[Pixel coordinate grounding data]

# # # #

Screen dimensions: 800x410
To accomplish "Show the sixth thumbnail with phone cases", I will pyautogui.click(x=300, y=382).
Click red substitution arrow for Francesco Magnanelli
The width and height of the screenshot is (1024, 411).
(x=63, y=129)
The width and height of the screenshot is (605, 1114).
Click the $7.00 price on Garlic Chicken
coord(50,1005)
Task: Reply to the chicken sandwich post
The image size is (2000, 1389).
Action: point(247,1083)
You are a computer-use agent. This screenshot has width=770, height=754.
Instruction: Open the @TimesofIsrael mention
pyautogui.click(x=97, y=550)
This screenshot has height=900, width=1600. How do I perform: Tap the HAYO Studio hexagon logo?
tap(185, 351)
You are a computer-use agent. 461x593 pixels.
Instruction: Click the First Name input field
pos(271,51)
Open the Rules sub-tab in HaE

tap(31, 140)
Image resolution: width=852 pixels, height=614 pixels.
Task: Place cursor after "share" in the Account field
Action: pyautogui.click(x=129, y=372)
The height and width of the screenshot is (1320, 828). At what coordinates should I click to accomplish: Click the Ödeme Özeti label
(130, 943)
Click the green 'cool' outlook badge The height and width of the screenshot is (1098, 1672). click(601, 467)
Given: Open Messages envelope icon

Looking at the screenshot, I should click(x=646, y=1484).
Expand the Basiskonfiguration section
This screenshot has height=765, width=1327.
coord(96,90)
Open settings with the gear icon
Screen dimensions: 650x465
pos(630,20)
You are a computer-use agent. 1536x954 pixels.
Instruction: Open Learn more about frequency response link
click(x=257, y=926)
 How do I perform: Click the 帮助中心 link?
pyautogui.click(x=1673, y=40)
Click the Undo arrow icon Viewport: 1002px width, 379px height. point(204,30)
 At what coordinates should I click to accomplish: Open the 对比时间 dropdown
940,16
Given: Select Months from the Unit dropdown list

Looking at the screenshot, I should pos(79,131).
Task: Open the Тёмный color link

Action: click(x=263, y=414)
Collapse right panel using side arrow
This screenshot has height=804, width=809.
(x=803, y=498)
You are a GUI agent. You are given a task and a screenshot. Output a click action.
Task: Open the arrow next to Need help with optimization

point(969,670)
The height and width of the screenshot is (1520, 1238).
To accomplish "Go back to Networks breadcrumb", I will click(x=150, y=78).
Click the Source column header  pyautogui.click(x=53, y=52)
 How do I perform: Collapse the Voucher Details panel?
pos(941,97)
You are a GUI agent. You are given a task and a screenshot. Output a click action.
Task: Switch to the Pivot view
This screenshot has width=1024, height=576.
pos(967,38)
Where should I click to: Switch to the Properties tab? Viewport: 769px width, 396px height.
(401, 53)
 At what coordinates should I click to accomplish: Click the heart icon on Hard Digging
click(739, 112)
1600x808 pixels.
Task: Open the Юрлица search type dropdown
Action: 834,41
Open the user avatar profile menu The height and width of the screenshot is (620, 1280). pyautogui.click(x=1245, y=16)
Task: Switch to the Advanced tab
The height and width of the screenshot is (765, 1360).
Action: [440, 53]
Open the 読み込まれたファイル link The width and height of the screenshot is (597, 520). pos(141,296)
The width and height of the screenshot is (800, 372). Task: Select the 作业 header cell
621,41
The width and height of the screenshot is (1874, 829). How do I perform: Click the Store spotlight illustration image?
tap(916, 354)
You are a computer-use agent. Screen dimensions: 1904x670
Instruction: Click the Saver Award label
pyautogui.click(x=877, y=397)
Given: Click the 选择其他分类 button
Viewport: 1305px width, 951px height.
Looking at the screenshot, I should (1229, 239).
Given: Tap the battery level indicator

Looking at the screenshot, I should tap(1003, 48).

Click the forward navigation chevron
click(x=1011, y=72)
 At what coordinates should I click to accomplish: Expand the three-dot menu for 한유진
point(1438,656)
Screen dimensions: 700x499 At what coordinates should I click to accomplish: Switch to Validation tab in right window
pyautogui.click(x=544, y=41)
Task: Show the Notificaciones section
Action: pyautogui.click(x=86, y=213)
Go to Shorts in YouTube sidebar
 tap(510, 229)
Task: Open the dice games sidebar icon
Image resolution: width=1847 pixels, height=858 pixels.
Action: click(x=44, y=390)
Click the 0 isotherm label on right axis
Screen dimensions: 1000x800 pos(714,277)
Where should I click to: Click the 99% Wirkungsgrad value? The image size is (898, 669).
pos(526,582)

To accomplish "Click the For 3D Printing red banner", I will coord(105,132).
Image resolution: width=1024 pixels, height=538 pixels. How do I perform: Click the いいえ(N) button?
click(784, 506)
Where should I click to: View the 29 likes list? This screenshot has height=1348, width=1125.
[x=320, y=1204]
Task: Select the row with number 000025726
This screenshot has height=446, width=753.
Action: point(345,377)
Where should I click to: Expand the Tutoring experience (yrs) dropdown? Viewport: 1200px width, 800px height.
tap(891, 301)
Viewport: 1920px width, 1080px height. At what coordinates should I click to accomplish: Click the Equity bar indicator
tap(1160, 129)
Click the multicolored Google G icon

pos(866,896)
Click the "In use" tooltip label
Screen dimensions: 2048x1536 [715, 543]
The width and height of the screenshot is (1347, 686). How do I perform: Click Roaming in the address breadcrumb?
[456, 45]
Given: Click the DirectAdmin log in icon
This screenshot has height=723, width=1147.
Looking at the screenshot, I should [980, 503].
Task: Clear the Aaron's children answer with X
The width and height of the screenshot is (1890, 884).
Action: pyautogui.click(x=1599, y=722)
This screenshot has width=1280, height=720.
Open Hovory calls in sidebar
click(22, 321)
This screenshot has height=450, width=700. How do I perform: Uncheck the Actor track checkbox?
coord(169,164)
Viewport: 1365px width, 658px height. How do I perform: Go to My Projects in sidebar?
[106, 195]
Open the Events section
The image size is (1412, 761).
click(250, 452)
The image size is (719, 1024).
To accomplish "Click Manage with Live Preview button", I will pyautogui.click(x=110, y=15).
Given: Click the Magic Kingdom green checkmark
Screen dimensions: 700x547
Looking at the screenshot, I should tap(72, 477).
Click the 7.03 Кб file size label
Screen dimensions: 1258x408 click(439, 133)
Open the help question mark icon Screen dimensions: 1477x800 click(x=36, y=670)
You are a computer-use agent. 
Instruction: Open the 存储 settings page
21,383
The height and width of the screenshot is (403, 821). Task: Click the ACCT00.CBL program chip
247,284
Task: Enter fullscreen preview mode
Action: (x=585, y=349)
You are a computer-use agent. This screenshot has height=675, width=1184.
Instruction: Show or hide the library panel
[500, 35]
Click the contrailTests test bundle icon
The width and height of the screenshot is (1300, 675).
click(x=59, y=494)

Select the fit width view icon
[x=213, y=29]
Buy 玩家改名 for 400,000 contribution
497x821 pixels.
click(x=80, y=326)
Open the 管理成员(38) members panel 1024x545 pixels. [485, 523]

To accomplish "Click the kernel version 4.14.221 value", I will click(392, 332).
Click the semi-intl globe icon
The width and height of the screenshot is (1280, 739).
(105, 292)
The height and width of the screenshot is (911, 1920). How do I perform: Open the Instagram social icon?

# # # #

**Your objective**
Copy down the entries exactly, leaving out no line.

**Written answer**
Screen dimensions: 800x410
To accomplish "Show the sixth thumbnail with phone cases", I will pyautogui.click(x=300, y=382).
Click red substitution arrow for Francesco Magnanelli
The width and height of the screenshot is (1024, 411).
(x=63, y=129)
The width and height of the screenshot is (605, 1114).
Click the $7.00 price on Garlic Chicken
coord(50,1005)
Task: Reply to the chicken sandwich post
The image size is (2000, 1389).
Action: point(247,1083)
You are a computer-use agent. This screenshot has width=770, height=754.
Instruction: Open the @TimesofIsrael mention
pyautogui.click(x=97, y=550)
This screenshot has height=900, width=1600. How do I perform: Tap the HAYO Studio hexagon logo?
tap(185, 351)
You are a computer-use agent. 461x593 pixels.
Instruction: Click the First Name input field
pos(271,51)
Open the Rules sub-tab in HaE

tap(31, 140)
Image resolution: width=852 pixels, height=614 pixels.
Task: Place cursor after "share" in the Account field
Action: pyautogui.click(x=129, y=372)
The height and width of the screenshot is (1320, 828). At what coordinates should I click to accomplish: Click the Ödeme Özeti label
(130, 943)
Click the green 'cool' outlook badge The height and width of the screenshot is (1098, 1672). click(601, 467)
Given: Open Messages envelope icon

Looking at the screenshot, I should click(x=646, y=1484).
Expand the Basiskonfiguration section
This screenshot has height=765, width=1327.
coord(96,90)
Open settings with the gear icon
Screen dimensions: 650x465
pos(630,20)
You are a computer-use agent. 1536x954 pixels.
Instruction: Open Learn more about frequency response link
click(x=257, y=926)
 How do I perform: Click the 帮助中心 link?
pyautogui.click(x=1673, y=40)
Click the Undo arrow icon Viewport: 1002px width, 379px height. point(204,30)
 At what coordinates should I click to accomplish: Open the 对比时间 dropdown
940,16
Given: Select Months from the Unit dropdown list

Looking at the screenshot, I should pos(79,131).
Task: Open the Тёмный color link

Action: click(x=263, y=414)
Collapse right panel using side arrow
This screenshot has height=804, width=809.
(x=803, y=498)
You are a GUI agent. You are given a task and a screenshot. Output a click action.
Task: Open the arrow next to Need help with optimization

point(969,670)
The height and width of the screenshot is (1520, 1238).
To accomplish "Go back to Networks breadcrumb", I will click(x=150, y=78).
Click the Source column header  pyautogui.click(x=53, y=52)
 How do I perform: Collapse the Voucher Details panel?
pos(941,97)
You are a GUI agent. You are given a task and a screenshot. Output a click action.
Task: Switch to the Pivot view
This screenshot has width=1024, height=576.
pos(967,38)
Where should I click to: Switch to the Properties tab? Viewport: 769px width, 396px height.
(401, 53)
 At what coordinates should I click to accomplish: Click the heart icon on Hard Digging
click(739, 112)
1600x808 pixels.
Task: Open the Юрлица search type dropdown
Action: 834,41
Open the user avatar profile menu The height and width of the screenshot is (620, 1280). pyautogui.click(x=1245, y=16)
Task: Switch to the Advanced tab
The height and width of the screenshot is (765, 1360).
Action: [440, 53]
Open the 読み込まれたファイル link The width and height of the screenshot is (597, 520). pos(141,296)
The width and height of the screenshot is (800, 372). Task: Select the 作业 header cell
621,41
The width and height of the screenshot is (1874, 829). How do I perform: Click the Store spotlight illustration image?
tap(916, 354)
You are a computer-use agent. Screen dimensions: 1904x670
Instruction: Click the Saver Award label
pyautogui.click(x=877, y=397)
Given: Click the 选择其他分类 button
Viewport: 1305px width, 951px height.
Looking at the screenshot, I should (1229, 239).
Given: Tap the battery level indicator

Looking at the screenshot, I should tap(1003, 48).

Click the forward navigation chevron
click(x=1011, y=72)
 At what coordinates should I click to accomplish: Expand the three-dot menu for 한유진
point(1438,656)
Screen dimensions: 700x499 At what coordinates should I click to accomplish: Switch to Validation tab in right window
pyautogui.click(x=544, y=41)
Task: Show the Notificaciones section
Action: pyautogui.click(x=86, y=213)
Go to Shorts in YouTube sidebar
 tap(510, 229)
Task: Open the dice games sidebar icon
Image resolution: width=1847 pixels, height=858 pixels.
Action: click(x=44, y=390)
Click the 0 isotherm label on right axis
Screen dimensions: 1000x800 pos(714,277)
Where should I click to: Click the 99% Wirkungsgrad value? The image size is (898, 669).
pos(526,582)

To accomplish "Click the For 3D Printing red banner", I will coord(105,132).
Image resolution: width=1024 pixels, height=538 pixels. How do I perform: Click the いいえ(N) button?
click(784, 506)
Where should I click to: View the 29 likes list? This screenshot has height=1348, width=1125.
[x=320, y=1204]
Task: Select the row with number 000025726
This screenshot has height=446, width=753.
Action: point(345,377)
Where should I click to: Expand the Tutoring experience (yrs) dropdown? Viewport: 1200px width, 800px height.
tap(891, 301)
Viewport: 1920px width, 1080px height. At what coordinates should I click to accomplish: Click the Equity bar indicator
tap(1160, 129)
Click the multicolored Google G icon

pos(866,896)
Click the "In use" tooltip label
Screen dimensions: 2048x1536 [715, 543]
The width and height of the screenshot is (1347, 686). How do I perform: Click Roaming in the address breadcrumb?
[456, 45]
Given: Click the DirectAdmin log in icon
This screenshot has height=723, width=1147.
Looking at the screenshot, I should [980, 503].
Task: Clear the Aaron's children answer with X
The width and height of the screenshot is (1890, 884).
Action: pyautogui.click(x=1599, y=722)
This screenshot has width=1280, height=720.
Open Hovory calls in sidebar
click(22, 321)
This screenshot has height=450, width=700. How do I perform: Uncheck the Actor track checkbox?
coord(169,164)
Viewport: 1365px width, 658px height. How do I perform: Go to My Projects in sidebar?
[106, 195]
Open the Events section
The image size is (1412, 761).
click(250, 452)
The image size is (719, 1024).
To accomplish "Click Manage with Live Preview button", I will pyautogui.click(x=110, y=15).
Given: Click the Magic Kingdom green checkmark
Screen dimensions: 700x547
Looking at the screenshot, I should tap(72, 477).
Click the 7.03 Кб file size label
Screen dimensions: 1258x408 click(439, 133)
Open the help question mark icon Screen dimensions: 1477x800 click(x=36, y=670)
You are a computer-use agent. 
Instruction: Open the 存储 settings page
21,383
The height and width of the screenshot is (403, 821). Task: Click the ACCT00.CBL program chip
247,284
Task: Enter fullscreen preview mode
Action: (x=585, y=349)
You are a computer-use agent. This screenshot has height=675, width=1184.
Instruction: Show or hide the library panel
[500, 35]
Click the contrailTests test bundle icon
The width and height of the screenshot is (1300, 675).
click(x=59, y=494)

Select the fit width view icon
[x=213, y=29]
Buy 玩家改名 for 400,000 contribution
497x821 pixels.
click(x=80, y=326)
Open the 管理成员(38) members panel 1024x545 pixels. [485, 523]

To accomplish "Click the kernel version 4.14.221 value", I will click(392, 332).
Click the semi-intl globe icon
The width and height of the screenshot is (1280, 739).
(105, 292)
The height and width of the screenshot is (911, 1920). How do I perform: Open the Instagram social icon?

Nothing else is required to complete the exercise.